A team of researchers from Duke University, Harvard University and Yale University are unlocking the secrets of metallic glass. Sometimes, molten metal cools too fast. When this happens, the atoms don’t have time to arrange themselves in the standard crystalline structure that defines most solid materials. Instead, the atoms in these metals cool and harden in random patterns, in exactly the same way that ordinary glass does. The resulting product is known as a metallic glass.
Scientists know how to create metallic glasses, but they don’t know – before they actually generate the glass – what properties the resulting glass will have. In some cases, metallic glasses may be conductive, super strong, super hard or they may have other properties that are equally desirable or specialized. The trial-and-error nature of the process makes discoveries among metallic glasses slow, and a bit of a mixed bag.
The researchers have discovered a way to predict the properties of a metallic glass product without having to manufacture or tweak anything. The process promises to save time and money, and could lead to the development of novel materials with highly desirable properties.
The researchers created a database and simulation software that examines all possible outcomes of a combination of elements, given the materials provided and their tendencies to form certain structures in nature.

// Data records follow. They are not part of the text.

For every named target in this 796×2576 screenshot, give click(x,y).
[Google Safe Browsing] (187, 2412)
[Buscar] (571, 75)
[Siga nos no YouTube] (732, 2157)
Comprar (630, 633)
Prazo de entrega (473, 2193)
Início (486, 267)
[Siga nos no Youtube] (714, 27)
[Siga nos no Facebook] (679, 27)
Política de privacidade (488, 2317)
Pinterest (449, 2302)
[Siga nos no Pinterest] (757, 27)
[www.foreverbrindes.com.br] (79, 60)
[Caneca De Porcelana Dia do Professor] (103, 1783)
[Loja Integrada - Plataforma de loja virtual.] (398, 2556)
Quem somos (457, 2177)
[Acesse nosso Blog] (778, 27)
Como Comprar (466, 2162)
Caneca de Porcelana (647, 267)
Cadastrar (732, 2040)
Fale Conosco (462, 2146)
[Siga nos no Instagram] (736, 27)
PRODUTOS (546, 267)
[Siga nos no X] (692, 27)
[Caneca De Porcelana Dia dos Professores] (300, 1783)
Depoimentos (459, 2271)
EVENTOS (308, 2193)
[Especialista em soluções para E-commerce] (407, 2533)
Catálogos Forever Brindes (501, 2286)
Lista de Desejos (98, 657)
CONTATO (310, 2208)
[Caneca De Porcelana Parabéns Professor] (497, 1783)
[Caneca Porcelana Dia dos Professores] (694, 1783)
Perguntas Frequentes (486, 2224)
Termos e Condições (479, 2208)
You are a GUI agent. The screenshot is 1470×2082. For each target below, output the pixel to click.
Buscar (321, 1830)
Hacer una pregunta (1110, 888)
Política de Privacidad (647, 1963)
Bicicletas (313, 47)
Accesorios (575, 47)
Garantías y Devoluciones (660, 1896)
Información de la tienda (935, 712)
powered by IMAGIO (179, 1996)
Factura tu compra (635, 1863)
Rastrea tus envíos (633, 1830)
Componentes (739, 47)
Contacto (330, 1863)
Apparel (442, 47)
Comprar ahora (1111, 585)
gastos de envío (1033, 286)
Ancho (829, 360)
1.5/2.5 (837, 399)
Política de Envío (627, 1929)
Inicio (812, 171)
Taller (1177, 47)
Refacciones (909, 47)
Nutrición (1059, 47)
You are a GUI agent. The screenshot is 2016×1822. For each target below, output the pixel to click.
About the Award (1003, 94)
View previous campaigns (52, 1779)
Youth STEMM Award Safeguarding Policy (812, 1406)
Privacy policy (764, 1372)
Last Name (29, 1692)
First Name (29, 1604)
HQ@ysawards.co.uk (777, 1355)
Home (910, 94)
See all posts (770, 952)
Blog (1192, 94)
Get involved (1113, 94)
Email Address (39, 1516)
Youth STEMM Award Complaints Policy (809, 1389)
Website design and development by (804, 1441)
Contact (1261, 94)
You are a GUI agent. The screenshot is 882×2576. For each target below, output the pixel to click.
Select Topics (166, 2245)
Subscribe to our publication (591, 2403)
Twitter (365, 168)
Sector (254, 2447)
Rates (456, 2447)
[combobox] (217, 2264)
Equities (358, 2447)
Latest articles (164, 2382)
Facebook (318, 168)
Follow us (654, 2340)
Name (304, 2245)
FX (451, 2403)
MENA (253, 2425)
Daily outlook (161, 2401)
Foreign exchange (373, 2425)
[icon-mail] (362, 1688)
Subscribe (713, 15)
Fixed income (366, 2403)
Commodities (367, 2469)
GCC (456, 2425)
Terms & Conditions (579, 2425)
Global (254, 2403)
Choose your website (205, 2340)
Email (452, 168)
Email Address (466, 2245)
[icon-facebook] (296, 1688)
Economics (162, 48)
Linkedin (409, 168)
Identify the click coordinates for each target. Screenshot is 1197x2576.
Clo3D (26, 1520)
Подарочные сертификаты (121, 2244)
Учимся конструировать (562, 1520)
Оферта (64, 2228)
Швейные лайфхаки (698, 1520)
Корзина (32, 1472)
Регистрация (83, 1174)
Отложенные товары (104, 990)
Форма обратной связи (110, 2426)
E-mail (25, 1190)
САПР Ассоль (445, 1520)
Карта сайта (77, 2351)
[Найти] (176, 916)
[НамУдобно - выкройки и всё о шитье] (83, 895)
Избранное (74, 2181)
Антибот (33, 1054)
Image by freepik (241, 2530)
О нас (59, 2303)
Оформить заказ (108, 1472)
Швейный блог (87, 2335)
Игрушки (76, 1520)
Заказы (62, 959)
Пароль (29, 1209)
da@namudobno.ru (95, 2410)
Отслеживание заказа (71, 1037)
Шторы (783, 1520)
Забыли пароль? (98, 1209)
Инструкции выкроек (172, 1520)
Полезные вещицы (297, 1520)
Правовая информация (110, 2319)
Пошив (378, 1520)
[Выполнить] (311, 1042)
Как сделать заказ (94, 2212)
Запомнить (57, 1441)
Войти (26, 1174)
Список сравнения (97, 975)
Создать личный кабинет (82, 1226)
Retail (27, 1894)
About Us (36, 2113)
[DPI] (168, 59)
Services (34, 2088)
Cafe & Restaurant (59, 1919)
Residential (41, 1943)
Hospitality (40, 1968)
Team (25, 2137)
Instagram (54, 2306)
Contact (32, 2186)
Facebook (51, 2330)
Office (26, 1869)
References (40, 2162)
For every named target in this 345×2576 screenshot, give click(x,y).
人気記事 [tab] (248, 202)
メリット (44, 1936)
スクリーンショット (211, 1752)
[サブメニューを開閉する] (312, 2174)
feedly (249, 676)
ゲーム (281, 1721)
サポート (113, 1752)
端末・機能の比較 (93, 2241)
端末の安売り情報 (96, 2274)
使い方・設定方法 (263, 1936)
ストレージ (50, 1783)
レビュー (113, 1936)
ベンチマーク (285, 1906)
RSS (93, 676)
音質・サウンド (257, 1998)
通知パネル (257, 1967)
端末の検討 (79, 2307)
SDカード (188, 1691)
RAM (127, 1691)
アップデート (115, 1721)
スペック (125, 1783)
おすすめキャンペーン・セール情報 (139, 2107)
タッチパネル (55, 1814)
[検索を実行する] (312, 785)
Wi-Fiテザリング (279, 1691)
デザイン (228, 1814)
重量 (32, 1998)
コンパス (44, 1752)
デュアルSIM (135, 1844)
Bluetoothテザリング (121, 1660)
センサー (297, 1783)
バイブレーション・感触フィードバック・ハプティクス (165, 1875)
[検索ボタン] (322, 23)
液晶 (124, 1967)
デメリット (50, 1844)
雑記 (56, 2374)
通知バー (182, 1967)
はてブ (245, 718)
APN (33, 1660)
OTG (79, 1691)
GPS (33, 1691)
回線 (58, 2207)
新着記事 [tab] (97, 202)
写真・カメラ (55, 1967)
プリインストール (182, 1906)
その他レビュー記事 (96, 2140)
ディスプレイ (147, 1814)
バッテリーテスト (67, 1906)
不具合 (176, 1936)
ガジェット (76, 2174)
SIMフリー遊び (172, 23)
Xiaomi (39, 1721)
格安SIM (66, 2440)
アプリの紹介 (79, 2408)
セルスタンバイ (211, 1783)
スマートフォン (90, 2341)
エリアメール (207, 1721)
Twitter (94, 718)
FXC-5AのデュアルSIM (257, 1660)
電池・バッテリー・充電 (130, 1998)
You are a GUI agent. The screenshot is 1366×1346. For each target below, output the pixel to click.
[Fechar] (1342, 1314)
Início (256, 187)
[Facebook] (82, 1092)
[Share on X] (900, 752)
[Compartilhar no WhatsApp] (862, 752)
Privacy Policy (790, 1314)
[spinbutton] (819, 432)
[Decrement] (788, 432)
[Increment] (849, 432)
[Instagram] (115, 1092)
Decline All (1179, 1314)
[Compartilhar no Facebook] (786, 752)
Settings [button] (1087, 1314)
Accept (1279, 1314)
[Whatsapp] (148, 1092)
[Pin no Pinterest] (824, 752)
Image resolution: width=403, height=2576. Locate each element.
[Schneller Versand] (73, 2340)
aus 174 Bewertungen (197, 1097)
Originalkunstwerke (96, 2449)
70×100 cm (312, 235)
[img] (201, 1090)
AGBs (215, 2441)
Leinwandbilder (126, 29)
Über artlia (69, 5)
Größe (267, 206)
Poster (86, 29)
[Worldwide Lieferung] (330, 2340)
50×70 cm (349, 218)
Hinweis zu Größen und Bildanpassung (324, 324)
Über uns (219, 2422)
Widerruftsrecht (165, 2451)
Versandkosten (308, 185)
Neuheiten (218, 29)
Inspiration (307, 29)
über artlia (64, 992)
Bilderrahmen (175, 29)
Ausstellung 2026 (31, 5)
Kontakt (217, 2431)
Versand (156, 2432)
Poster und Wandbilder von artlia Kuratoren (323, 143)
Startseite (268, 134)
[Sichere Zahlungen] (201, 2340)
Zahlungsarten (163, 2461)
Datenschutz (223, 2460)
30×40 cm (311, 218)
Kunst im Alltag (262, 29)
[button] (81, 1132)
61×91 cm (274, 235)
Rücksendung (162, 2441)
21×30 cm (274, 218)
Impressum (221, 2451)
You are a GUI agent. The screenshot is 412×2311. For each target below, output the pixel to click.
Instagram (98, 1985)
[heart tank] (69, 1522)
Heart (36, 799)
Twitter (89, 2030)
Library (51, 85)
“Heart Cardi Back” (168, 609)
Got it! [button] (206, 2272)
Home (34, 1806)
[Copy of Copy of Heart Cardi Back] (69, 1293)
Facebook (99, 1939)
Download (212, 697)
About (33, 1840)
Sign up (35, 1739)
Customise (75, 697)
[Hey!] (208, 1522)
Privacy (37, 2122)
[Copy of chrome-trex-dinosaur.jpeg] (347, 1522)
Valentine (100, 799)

The simulation looks at a variety of atomic characteristics, and based on the information, is able to determine the likelihood that a particular selection of materials will bond. It can also determine the likelihood that other materials with similar atomic characteristics will bond.
The simulation allows the researchers to identify candidate materials that are more likely to bond together in a novel way. By eliminating material combinations that are likely to fail, scientists can spend more time in the lab working with materials that have a higher probability of success.
To determine the value of their simulator, the researchers tested their simulation on materials that are already known to produce metallic glass. The simulator correctly predicted successful combinations about three-quarters of the time.
At present, about two dozen known metallic glasses exist. If the simulator is correct, the researchers may be able to generate about 250 new combinations of metallic glasses with different, useful properties. So far, the simulator works with just two alloys, but the researchers have plans to reconfigure it to consider the possible outcomes of working with three different alloys. In the mean time, the researchers can also work on creating metallic glasses from the possibilities the similar has identified.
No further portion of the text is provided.